══ Data for this exercise

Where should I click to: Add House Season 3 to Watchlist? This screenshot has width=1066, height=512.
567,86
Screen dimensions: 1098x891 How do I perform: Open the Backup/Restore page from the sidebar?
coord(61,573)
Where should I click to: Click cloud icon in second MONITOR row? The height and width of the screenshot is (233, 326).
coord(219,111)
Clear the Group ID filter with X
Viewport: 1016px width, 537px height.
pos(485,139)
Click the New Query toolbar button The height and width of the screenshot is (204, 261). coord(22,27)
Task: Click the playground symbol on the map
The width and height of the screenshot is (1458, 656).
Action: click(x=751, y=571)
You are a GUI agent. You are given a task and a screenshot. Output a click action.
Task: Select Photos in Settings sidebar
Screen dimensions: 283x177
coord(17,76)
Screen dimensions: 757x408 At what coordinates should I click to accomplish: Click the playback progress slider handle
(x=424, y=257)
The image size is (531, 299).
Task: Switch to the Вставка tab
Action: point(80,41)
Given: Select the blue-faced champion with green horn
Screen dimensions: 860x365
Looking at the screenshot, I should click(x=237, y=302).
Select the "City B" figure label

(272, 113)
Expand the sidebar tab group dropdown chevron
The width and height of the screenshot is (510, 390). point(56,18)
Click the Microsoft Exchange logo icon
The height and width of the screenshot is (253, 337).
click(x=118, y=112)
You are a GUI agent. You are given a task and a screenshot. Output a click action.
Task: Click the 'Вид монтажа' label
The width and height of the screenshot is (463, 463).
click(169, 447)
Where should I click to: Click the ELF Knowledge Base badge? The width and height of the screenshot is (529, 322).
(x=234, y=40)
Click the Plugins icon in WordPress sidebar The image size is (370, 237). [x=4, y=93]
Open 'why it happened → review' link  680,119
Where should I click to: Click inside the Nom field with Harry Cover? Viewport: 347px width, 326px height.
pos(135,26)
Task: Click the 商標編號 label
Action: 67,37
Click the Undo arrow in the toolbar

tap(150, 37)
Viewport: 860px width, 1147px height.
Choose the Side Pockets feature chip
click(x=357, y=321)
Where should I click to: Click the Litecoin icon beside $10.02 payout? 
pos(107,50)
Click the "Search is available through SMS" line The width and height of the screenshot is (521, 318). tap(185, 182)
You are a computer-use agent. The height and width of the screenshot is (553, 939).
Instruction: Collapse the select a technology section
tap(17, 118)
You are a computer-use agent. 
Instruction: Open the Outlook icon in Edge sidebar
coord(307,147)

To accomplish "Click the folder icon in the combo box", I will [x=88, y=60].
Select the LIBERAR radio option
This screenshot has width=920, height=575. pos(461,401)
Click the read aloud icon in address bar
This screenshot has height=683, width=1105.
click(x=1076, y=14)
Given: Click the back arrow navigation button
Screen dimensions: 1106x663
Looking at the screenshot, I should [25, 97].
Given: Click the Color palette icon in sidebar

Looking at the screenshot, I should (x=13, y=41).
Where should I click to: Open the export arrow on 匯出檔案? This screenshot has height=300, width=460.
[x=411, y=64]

════

Write the number of lines above that contain the string "computer", and nothing besides.

Solution to this problem:
2